(Material to process begins)

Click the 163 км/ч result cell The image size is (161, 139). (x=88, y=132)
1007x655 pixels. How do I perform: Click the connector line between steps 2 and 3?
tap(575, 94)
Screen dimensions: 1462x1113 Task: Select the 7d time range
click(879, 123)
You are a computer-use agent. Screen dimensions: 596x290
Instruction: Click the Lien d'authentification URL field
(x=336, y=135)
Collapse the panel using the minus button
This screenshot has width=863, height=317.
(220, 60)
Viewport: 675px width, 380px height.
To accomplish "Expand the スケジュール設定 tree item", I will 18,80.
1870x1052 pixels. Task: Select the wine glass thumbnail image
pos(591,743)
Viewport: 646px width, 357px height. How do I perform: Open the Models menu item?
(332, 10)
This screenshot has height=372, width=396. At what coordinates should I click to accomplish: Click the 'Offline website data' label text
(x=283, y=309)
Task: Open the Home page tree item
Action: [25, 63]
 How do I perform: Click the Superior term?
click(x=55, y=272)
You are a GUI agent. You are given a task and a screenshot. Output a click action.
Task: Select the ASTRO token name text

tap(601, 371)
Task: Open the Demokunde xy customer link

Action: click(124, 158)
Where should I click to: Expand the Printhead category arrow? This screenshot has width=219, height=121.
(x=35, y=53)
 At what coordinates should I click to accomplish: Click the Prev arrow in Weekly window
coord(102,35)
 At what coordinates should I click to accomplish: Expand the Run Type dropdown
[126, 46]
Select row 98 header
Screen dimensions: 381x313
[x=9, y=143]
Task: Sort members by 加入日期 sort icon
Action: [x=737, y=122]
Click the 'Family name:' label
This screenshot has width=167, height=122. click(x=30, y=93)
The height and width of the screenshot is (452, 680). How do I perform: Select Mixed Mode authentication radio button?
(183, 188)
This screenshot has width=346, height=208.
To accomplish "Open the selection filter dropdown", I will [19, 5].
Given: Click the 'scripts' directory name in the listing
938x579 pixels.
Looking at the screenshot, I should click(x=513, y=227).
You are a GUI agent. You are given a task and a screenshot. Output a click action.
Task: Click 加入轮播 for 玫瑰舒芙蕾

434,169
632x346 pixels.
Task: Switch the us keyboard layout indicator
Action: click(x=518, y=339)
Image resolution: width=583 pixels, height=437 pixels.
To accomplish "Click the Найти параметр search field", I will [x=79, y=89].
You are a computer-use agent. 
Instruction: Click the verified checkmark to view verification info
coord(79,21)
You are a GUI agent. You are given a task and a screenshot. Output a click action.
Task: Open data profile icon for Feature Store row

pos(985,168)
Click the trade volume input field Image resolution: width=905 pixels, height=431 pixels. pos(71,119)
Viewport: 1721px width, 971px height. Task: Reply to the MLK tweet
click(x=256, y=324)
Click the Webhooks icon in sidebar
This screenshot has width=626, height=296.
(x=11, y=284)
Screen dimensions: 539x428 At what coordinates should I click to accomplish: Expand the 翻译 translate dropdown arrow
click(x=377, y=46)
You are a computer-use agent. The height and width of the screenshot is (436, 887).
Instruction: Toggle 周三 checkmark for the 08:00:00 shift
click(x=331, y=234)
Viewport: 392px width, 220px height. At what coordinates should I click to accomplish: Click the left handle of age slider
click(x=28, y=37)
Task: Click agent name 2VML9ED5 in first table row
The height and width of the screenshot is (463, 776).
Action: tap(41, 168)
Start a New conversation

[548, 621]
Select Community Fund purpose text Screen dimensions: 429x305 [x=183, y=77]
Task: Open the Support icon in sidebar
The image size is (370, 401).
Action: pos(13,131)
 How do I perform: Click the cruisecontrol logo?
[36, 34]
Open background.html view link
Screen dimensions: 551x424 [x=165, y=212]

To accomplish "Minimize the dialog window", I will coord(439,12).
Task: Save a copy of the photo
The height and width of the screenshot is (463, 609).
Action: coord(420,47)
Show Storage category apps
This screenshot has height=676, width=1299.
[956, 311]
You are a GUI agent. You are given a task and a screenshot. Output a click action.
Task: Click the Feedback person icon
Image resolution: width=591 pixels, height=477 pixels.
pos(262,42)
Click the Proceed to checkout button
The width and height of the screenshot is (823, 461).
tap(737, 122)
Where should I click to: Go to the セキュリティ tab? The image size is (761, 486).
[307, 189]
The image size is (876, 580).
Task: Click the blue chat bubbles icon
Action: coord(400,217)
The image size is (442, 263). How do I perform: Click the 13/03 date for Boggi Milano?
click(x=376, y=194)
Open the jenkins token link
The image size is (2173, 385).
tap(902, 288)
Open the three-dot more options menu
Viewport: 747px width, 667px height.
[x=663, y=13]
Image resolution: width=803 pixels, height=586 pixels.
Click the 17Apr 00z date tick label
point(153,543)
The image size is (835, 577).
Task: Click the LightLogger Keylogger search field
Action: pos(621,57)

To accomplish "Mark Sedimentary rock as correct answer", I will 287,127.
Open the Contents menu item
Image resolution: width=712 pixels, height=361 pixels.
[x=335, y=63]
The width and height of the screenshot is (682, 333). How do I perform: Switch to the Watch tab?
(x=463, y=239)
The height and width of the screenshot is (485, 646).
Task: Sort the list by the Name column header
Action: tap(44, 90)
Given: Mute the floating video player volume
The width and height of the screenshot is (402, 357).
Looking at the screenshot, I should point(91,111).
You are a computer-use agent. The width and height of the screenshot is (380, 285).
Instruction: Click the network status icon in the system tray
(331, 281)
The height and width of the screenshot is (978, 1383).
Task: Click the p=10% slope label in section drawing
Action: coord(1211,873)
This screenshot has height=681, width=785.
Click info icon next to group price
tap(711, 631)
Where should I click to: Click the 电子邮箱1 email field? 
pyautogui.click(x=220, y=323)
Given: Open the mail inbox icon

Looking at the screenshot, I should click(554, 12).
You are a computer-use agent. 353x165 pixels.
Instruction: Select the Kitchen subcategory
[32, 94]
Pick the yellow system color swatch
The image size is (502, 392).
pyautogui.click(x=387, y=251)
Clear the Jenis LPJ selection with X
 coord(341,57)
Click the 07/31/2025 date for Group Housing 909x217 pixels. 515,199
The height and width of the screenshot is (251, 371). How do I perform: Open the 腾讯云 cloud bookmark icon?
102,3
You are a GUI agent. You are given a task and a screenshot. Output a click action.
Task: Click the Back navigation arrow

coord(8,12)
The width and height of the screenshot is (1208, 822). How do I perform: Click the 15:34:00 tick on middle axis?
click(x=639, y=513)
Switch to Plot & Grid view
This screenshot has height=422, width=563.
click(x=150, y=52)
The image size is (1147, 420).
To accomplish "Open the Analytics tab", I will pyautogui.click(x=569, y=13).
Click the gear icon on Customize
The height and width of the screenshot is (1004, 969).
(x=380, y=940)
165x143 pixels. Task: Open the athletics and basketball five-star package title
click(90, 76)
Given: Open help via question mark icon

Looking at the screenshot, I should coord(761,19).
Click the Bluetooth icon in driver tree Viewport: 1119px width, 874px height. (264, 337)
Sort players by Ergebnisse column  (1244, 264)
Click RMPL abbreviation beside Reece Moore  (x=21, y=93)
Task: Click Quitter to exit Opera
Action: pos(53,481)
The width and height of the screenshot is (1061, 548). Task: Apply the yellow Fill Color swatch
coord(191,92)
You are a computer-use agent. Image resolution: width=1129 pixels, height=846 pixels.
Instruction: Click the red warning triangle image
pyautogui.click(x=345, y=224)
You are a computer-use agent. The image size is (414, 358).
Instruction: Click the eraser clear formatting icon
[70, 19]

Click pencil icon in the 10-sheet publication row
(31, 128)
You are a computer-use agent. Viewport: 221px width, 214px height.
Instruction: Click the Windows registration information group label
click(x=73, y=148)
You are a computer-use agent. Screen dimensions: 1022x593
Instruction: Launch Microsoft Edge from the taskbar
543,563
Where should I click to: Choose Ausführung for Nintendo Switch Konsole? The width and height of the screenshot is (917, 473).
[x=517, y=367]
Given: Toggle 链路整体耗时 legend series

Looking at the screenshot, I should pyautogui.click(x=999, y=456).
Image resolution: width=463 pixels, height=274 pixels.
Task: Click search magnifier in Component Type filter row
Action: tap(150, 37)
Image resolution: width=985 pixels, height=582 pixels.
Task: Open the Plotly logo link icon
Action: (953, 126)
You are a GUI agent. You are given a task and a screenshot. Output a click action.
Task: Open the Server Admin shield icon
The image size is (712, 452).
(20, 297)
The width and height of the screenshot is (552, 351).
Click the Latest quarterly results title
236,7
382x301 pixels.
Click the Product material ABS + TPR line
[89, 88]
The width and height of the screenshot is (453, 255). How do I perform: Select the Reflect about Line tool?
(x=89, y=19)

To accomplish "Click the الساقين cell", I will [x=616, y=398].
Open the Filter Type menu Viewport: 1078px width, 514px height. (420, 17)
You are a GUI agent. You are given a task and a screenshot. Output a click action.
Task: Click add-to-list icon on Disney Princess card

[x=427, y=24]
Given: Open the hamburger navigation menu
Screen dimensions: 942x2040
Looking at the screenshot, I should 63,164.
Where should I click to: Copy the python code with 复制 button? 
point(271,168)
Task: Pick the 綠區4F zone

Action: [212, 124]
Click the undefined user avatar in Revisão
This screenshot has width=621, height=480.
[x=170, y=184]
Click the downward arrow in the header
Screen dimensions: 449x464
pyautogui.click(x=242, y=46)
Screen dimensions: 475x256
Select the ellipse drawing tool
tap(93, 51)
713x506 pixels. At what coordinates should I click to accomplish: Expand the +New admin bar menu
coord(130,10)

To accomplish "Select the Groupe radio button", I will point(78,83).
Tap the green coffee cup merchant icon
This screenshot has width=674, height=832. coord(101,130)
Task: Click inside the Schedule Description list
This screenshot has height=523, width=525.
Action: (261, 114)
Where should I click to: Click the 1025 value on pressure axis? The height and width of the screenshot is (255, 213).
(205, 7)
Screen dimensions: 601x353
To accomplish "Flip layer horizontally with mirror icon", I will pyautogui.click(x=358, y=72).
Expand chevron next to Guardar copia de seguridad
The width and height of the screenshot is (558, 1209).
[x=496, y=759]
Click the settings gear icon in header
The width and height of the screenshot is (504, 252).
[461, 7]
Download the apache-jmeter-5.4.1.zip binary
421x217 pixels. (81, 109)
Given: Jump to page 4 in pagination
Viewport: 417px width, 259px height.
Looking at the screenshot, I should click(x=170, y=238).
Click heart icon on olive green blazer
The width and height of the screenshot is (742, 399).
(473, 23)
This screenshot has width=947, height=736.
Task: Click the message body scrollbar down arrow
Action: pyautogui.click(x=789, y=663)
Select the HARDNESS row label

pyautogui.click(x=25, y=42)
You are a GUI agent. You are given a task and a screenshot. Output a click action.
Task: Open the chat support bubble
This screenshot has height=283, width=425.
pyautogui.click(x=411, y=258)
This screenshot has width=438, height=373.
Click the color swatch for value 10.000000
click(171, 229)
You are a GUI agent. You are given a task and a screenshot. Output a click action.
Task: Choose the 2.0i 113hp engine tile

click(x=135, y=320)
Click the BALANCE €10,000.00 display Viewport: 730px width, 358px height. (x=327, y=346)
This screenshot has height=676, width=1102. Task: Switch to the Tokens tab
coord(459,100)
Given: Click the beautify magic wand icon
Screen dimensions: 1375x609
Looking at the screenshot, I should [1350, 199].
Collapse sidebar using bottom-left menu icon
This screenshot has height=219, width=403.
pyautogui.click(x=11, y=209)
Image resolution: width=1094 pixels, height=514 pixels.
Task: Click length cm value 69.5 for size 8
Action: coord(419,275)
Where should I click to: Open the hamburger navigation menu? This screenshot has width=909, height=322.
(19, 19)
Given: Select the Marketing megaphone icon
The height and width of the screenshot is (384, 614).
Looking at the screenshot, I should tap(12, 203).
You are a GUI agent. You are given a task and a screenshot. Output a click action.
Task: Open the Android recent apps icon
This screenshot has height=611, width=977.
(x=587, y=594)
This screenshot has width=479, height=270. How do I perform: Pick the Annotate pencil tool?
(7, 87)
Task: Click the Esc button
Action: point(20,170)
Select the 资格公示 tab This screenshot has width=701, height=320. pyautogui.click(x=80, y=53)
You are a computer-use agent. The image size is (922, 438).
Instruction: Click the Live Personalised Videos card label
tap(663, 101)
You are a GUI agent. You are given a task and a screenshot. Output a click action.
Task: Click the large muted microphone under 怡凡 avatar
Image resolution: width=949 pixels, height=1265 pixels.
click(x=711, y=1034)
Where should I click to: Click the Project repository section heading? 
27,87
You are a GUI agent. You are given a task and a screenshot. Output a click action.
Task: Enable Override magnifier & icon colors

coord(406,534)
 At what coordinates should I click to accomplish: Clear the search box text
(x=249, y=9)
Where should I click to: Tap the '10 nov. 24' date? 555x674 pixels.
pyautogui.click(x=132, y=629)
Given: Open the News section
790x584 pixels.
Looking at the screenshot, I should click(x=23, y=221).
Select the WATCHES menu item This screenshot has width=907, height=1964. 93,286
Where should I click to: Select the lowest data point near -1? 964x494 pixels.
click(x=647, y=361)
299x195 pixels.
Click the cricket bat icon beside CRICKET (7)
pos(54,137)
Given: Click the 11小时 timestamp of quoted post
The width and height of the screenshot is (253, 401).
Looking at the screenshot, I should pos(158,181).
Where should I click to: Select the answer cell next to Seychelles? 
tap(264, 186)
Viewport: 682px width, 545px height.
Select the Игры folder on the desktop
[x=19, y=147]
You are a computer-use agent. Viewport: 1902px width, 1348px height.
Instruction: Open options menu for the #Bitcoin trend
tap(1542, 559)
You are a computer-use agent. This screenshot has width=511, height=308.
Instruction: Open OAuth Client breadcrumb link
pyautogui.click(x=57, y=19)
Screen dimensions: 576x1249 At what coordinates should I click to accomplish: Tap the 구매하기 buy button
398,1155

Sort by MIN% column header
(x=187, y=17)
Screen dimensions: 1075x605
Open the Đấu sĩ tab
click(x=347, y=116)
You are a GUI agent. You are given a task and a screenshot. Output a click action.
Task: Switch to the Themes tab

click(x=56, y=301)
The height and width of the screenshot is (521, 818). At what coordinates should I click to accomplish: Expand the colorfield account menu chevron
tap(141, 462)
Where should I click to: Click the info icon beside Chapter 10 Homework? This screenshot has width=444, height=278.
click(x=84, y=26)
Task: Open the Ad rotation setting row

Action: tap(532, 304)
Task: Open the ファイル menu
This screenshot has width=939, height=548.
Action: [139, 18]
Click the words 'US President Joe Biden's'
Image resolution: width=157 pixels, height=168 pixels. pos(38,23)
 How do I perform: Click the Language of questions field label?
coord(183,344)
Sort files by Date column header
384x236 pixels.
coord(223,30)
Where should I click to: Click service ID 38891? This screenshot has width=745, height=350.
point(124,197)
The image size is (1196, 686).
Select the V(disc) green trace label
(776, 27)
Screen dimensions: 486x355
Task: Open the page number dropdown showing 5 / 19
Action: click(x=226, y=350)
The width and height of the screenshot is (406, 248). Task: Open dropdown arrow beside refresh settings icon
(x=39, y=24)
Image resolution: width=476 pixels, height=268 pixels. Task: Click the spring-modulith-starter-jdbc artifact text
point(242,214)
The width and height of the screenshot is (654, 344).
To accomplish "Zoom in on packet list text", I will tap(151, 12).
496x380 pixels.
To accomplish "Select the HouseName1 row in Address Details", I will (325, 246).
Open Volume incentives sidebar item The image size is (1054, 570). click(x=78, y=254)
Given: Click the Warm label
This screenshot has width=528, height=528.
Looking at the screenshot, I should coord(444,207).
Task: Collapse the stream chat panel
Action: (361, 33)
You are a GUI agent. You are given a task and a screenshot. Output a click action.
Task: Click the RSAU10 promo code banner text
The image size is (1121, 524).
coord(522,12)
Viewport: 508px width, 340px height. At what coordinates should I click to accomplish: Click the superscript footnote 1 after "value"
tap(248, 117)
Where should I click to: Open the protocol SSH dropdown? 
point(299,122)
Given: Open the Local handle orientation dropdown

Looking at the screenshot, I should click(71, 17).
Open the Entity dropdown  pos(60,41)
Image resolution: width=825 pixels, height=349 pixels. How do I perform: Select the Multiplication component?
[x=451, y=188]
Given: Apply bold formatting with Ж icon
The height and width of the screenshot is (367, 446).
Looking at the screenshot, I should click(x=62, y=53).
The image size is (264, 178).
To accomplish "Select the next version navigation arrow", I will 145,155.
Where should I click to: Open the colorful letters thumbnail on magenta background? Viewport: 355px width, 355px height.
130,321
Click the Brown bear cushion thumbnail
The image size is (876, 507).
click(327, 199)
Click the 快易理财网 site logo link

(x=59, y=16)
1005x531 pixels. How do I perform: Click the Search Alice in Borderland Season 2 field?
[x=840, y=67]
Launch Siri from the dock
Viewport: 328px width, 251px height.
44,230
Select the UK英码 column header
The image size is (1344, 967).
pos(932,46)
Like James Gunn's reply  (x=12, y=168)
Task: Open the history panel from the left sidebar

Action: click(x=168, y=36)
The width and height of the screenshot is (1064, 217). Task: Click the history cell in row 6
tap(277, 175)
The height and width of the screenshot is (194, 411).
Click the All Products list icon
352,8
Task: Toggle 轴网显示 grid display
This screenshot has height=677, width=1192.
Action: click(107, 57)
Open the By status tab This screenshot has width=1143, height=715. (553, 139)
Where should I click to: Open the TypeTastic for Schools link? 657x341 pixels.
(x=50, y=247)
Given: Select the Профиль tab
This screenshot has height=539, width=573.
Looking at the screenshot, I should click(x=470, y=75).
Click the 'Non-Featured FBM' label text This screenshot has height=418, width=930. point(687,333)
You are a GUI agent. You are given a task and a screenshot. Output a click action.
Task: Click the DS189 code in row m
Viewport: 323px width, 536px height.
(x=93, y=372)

(Material to process ends)

=== Task ===
The first line of the entries, the line with "You are a computer-use agent. Screen dimensions: 596x290", and every line between them should be retyped exactly, and nothing else.

=== Solution for this problem ===
Click the 163 км/ч result cell The image size is (161, 139). (x=88, y=132)
1007x655 pixels. How do I perform: Click the connector line between steps 2 and 3?
tap(575, 94)
Screen dimensions: 1462x1113 Task: Select the 7d time range
click(879, 123)
You are a computer-use agent. Screen dimensions: 596x290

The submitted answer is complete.